*Data supplied*:
==================================================

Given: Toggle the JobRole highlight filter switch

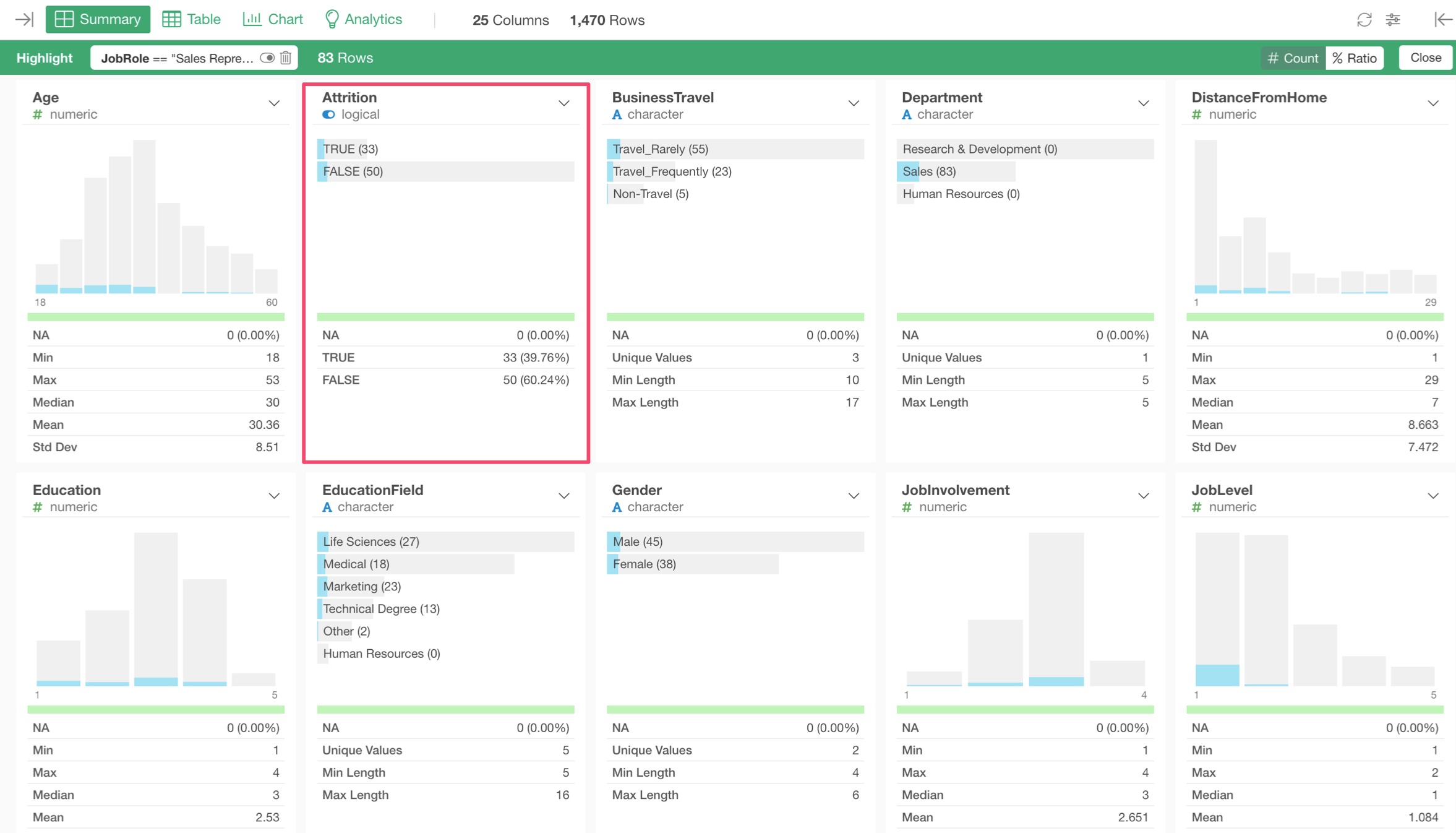Looking at the screenshot, I should pos(267,58).
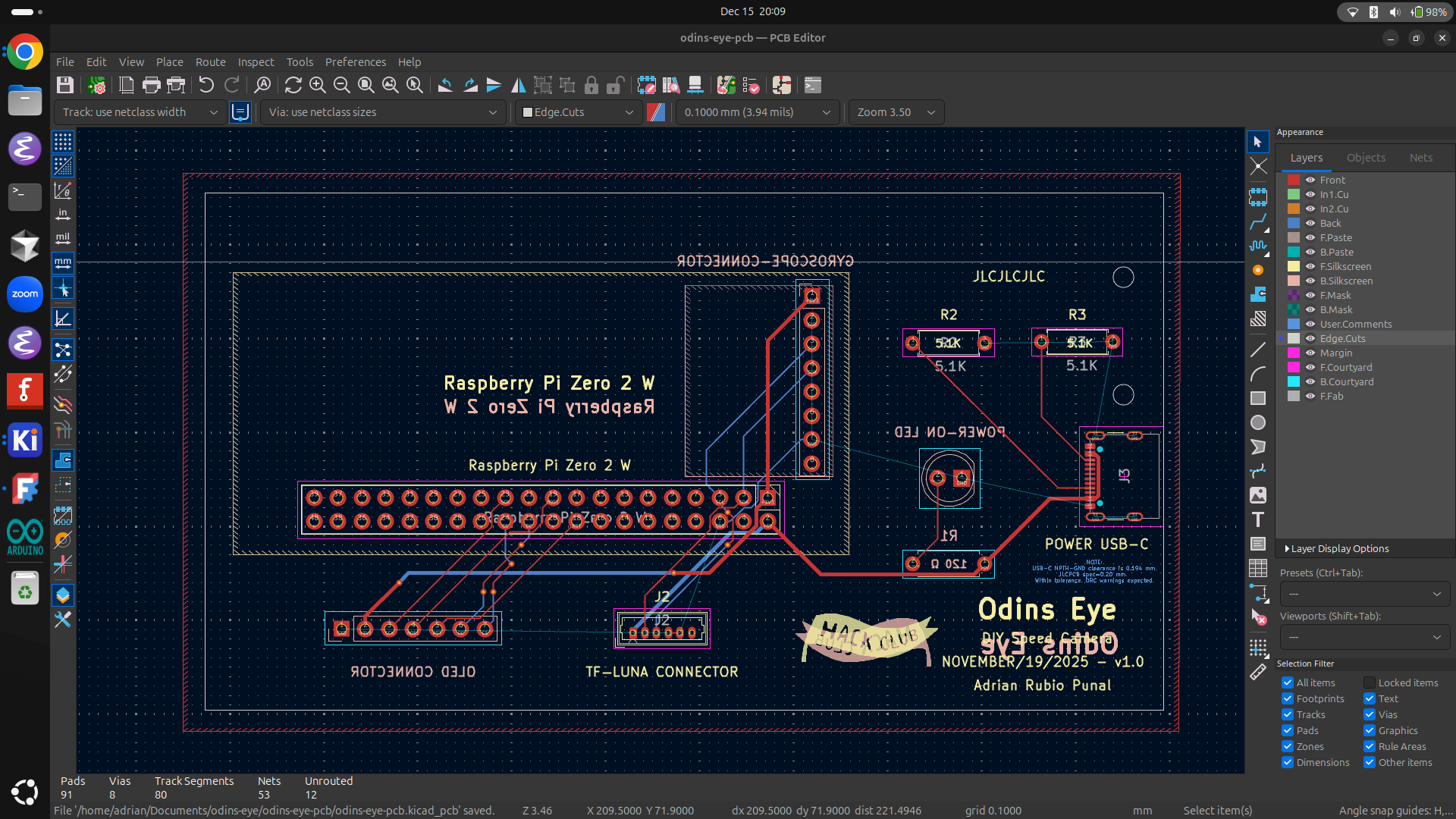Viewport: 1456px width, 819px height.
Task: Open the Track width dropdown
Action: (x=140, y=112)
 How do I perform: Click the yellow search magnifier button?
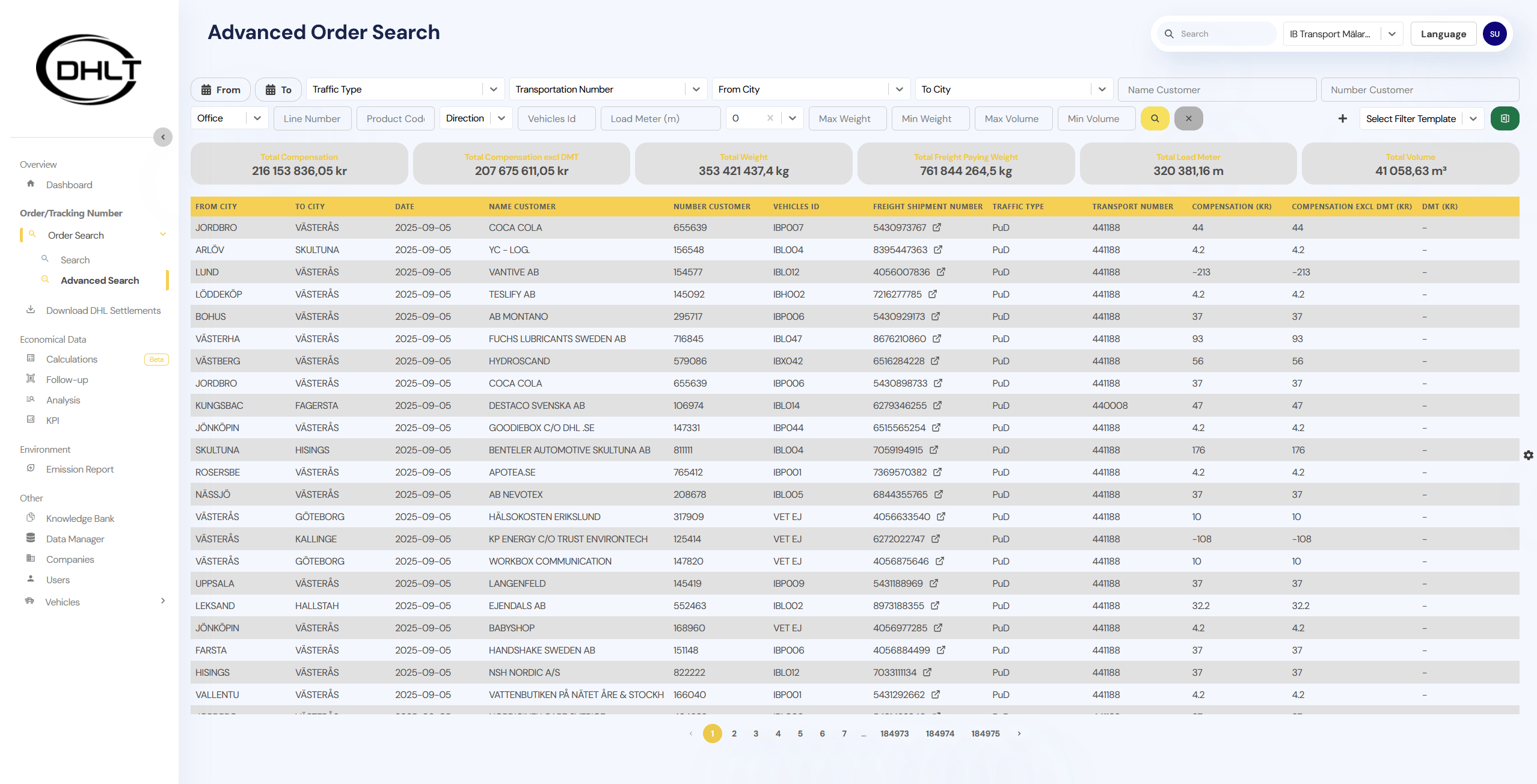pyautogui.click(x=1155, y=118)
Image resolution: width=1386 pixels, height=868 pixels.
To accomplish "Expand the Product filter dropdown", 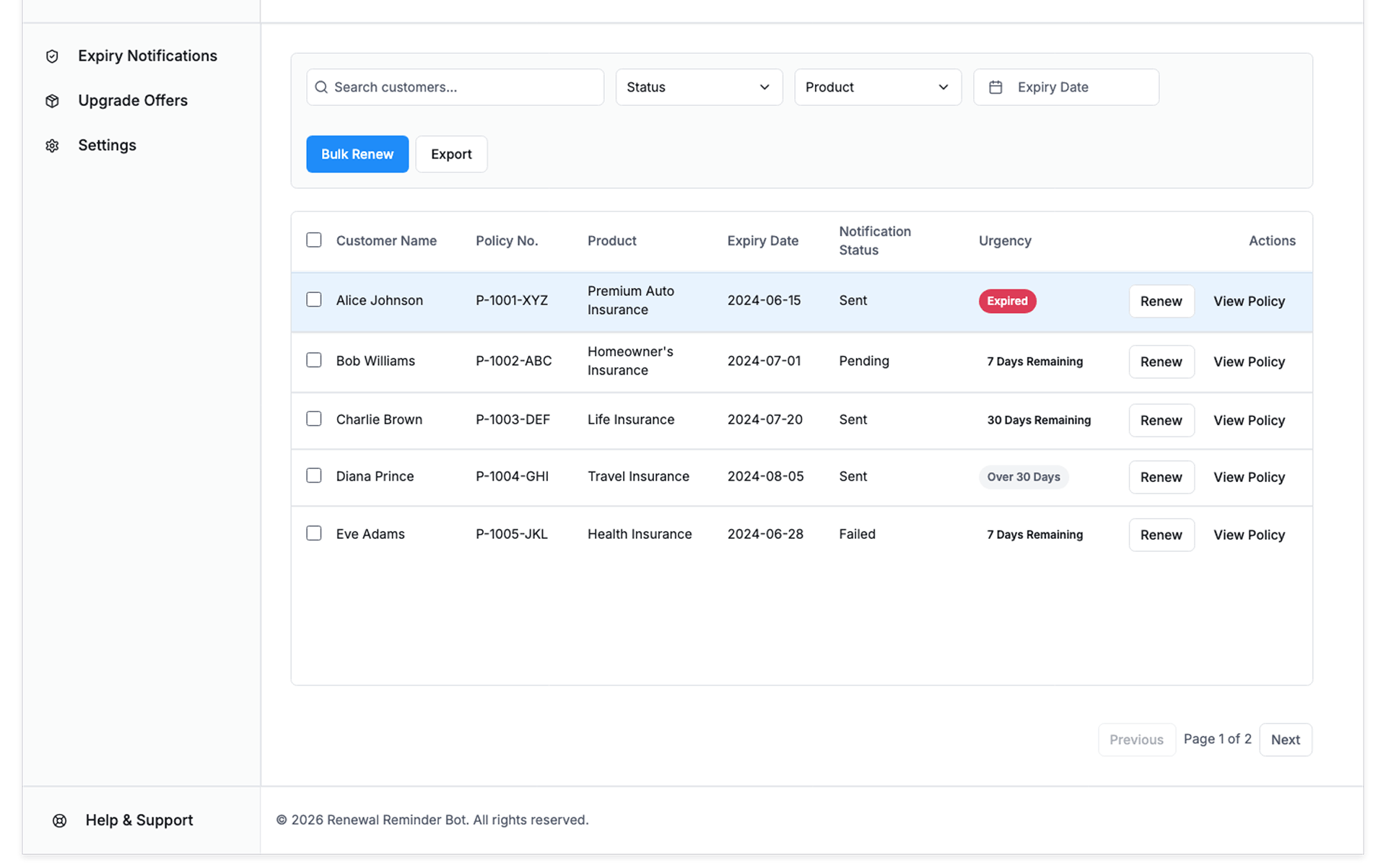I will (x=877, y=87).
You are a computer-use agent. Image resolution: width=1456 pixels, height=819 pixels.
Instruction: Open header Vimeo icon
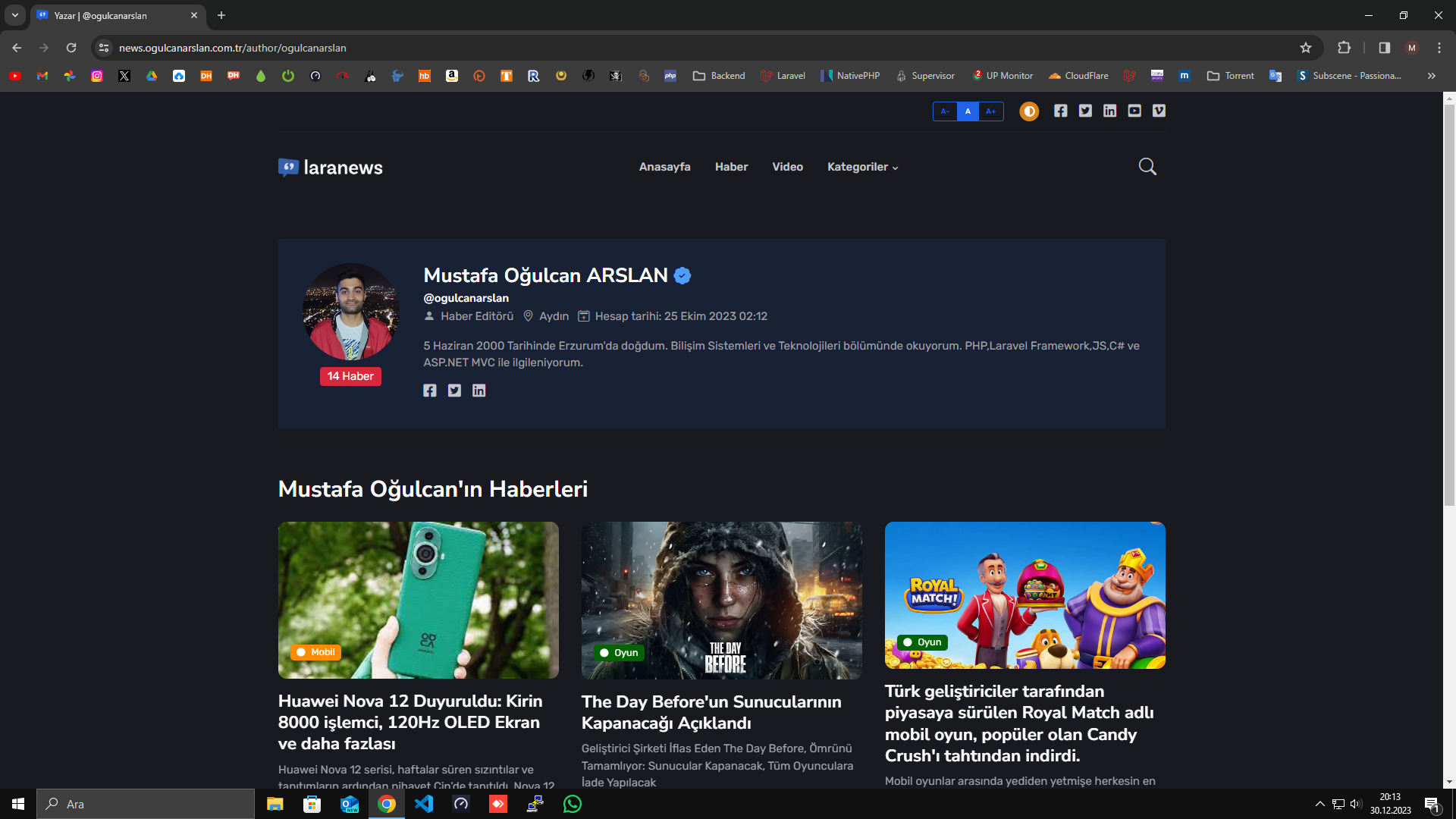point(1159,111)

==================================================

The reply should be nothing but the number of lines in the entries that include "resolution".

*The answer*: 2